Mortgages without PMI
Some lenders offer low down payment mortgages with no PMI. This can be part of a first home buyer program or a special program with its own qualification requirements. It’s worth asking about it. Military or veterans can also consider a VA loan that does not include mortgage insurance, although you will usually have to pay an upfront fee upon completion.
PMI only applies to conventional loans. Government-supported loans follow their own rules. If you are a military service member or a veteran, you may want to consider a VA loan that does not require mortgage insurance. FHA loans and USDA loans require mortgage insurance that cannot be canceled.
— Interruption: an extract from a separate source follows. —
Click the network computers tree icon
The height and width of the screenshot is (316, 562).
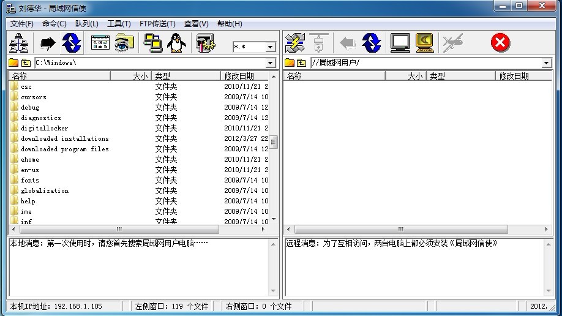pos(20,43)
You must refinance your loan to another guy to get out of it.
Know your PMI rights
Most of the rules governing personal mortgage insurance were established by the 1998 Federal Homeowner Protection Act. They apply to all loans granted on or after July 29, 1999.
The law gives homeowners rights, including the automatic PMI cancellation mentioned above. Lenders are also required to notify you of the PMI cancellation when the mortgage is closed and every year thereafter. They will also need to provide you with a phone number to call to inquire about PMI cancellation. If your PMI is canceled, they must send you this in writing and let you know that you no longer owe rewards.
Before agreeing to a conventional mortgage, ask your loan officer for a detailed explanation of the personal mortgage insurance requirements, how it is paid for, and what other rules apply. If you think your lender is not following the PMI removal rules, you can file a complaint with the Federal Office of Consumer Protection.